Les conflits humains ont des répercussions dévastatrices non seulement sur les populations humaines, mais aussi sur la faune sauvage. Plus de 70 % des parcs nationaux africains ont été touchés par des guerres récentes, mettant en péril la biodiversité et les écosystèmes. Une étude menée par des chercheurs des universités de Yale et de Princeton, publiée dans la revue Nature, montre que les conflits sont le facteur principal influençant les dynamiques des populations animales, dépassant des facteurs comme les sécheresses ou la taille des zones protégées. Selon les auteurs, les initiatives de conservation pourraient jouer un rôle clé dans le processus de paix dans les régions touchées par la guerre, soulevant ainsi des questions cruciales : comment protéger la faune dans un environnement de guerre ? Et quel est le rôle de la conservation dans la consolidation de la paix après un conflit ?
Les conflits armés représentent une menace directe pour les animaux, qui sont souvent pris entre les feux croisés ou chassés pour nourrir les combattants. Cependant, les conséquences indirectes sont tout aussi dramatiques. La gestion des parcs nationaux s’effondre, les services de surveillance sont affaiblis, et le braconnage devient une activité lucrative pour financer les opérations militaires. En conséquence, la conservation devient un élément central des stratégies de reconstruction post-conflit dans des pays comme la Colombie et le Cambodge.
Une des réponses à cette crise a été la création de partenariats public-privé, où les ONG prennent en charge la gestion des parcs menacés. Ces ONG, souvent dirigées par des experts étrangers, sont perçues comme des acteurs neutres, chargés d’assurer la sécurité des parcs et de maintenir l’ordre dans un contexte instable. L’exemple du parc des Virunga, en République Démocratique du Congo (RDC), où la Virunga Foundation gère les activités du parc, illustre cette approche. Cette gestion extérieure, soutenue par des financements internationaux, a permis de maintenir la stabilité et la conservation des espèces, notamment les gorilles de montagne, dont il reste moins de 1 000 individus.
Cependant, cette gestion extérieure rencontre aussi des obstacles importants. Bien que ces initiatives visent à protéger la faune, elles ne peuvent ignorer les réalités politiques locales. Les parcs nationaux, souvent établis sous la colonisation, sont parfois perçus par les groupes rebelles comme des symboles d’occupation ou des espaces à contrôler pour affirmer leur souveraineté. En République Centrafricaine, par exemple, un garde forestier formé par l’Union Européenne est devenu un chef militaire du mouvement rebelle Séléka, illustrant la complexité de la situation où les acteurs de la conservation peuvent aussi être impliqués dans les conflits.

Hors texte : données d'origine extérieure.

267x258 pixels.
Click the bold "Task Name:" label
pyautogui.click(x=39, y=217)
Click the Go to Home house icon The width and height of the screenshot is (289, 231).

Dans le parc des Virunga, la gestion par une ONG cohabite avec l’armée congolaise, dont certaines actions, comme le braconnage ou la production illégale de charbon de bois, ont mis en danger la faune. De plus, les expulsions de populations locales du parc ont conduit à des tensions avec les rebelles, qui cherchent à permettre à ces populations de revenir pour reprendre leurs activités économiques. Ces tensions peuvent entraîner des affrontements violents, affectant à la fois les humains et les animaux.
Paradoxalement, les groupes rebelles ne sont pas toujours hostiles à la faune. Si les hippopotames ont été victimes de la violence des soldats, les gorilles de montagne ont bénéficié d’une forme de protection même de la part des groupes rebelles, qui ont organisé des visites pour les touristes. Cela démontre que, dans certains contextes, les dynamiques de guerre peuvent interagir de manière complexe avec les efforts de conservation.
Ainsi, bien que la protection de la faune puisse être bénéfique pour la paix, il est essentiel de comprendre que la conservation n’est jamais politiquement neutre. Elle s’inscrit toujours dans un contexte de pouvoir et de conflits. Négliger cette dimension pourrait transformer des initiatives de conservation en instruments de guerre, exacerbant les tensions et nuisant davantage aux espèces qu’elles tentent de protéger. Il est donc crucial d’intégrer la gestion de la faune dans une approche plus globale de résolution des conflits, tenant compte des réalités locales et des enjeux politiques spécifiques.